About quality jobs, he said ADB is contributing to job creation and improved workplace conditions by supporting education and skills development for the youth, particularly young women.
Besides, the bank is promoting core labor standards and investing in key infrastructure such as power plants, roads, and railways, especially in fragile and conflict-affected countries, Nakao added.
“Jobs empower people and reduce poverty in the most fundamental way… employment opportunities, especially for our youth, are essential to make the economy vibrant and to promote social stability. We should also ensure a safe and decent work environment,” he said.
He emphasised that the private sector is Asia’s “engine of growth”.
By driving innovation and creating opportunities, he said the private sector has become “the basis for Asia’s vibrant future.”
In 2015, ADB directly provided USD 2.6 billion in finance to private sector companies and projects, up 37 per cent from 2014.
“It ranged from supporting financial sector development, to delivering infrastructure, to providing critical social services through the private sector — all with a strong focus on poorer countries,” he said.
For every dollar ADB provides, it mobilises at least USD 4 more in commercial financing. ADB is also promoting public-private partnerships by helping prepare bankable projects to attract private investment.
The third area Nakao pointed is climate change.
“Climate action is fundamental to the region’s sustainable development,” he said.

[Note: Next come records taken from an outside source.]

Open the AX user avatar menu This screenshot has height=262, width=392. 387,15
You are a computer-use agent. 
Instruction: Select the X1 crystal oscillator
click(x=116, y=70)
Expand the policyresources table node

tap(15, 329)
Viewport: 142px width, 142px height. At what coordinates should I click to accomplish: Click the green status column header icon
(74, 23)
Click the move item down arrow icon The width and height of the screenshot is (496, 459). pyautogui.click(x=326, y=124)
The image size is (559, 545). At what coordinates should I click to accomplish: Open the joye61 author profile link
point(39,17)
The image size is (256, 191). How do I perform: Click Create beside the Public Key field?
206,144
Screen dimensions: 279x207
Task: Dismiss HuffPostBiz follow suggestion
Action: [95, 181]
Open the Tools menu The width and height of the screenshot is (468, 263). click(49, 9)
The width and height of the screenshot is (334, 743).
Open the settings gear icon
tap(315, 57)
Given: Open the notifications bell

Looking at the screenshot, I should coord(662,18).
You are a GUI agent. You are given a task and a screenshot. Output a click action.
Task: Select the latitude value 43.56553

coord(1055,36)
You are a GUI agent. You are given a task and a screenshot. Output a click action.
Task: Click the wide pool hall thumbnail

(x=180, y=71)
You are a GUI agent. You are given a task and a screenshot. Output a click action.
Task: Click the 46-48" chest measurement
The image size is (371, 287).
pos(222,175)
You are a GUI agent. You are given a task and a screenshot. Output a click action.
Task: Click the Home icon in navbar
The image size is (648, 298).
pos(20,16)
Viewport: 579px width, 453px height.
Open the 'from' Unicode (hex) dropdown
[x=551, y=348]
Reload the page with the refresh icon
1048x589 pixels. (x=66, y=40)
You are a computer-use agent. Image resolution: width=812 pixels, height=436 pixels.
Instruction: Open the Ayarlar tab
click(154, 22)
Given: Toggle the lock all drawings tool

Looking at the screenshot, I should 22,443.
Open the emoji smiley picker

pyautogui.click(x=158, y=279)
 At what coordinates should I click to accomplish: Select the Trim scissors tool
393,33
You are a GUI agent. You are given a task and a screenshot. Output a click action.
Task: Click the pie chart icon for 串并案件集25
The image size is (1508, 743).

ADB has pledged to double annual climate financing to USD 6 billion by 2020 as evidence of its commitment to action. Partnerships with the private sector and other co-financiers are key to delivering the finance and new technologies needed.
He also looked back at the progress ADB has made over the past year in terms of both quantity and quality. ADB’s own loan and grants approval hits a record USD 16.3 billion in 2015, a 21 per cent higher than in 2014.
With an additional USD 10.7 billion in cofinancing, total financial support to developing member countries reached USD 27 billion last year, also a record high.
Nakao reviewed the economic outlook of the region and observed that Asia’s long-term growth potential is strong. In many Asian countries, the population remains young and is growing.
This will bring large demographic dividends if we can create quality jobs, he said. The middle class is expanding, providing a basis for strong consumption. There is still much scope to grow and catch up with advanced economies, he added.
In order to realise their full growth potential, he said “Asian countries must maintain sound macroeconomic policies, invest more in infrastructure, human capital and technology, develop efficient financial markets and improve the investment climate.”
ADB, based in Manila, is dedicated to reducing poverty in Asia and the Pacific through inclusive economic growth, environmentally sustainable practices and regional integration.
Established in 1966, ADB in December 2016 will mark 50 years of development partnership in the region. It is owned by 67 members, including 48 from the region.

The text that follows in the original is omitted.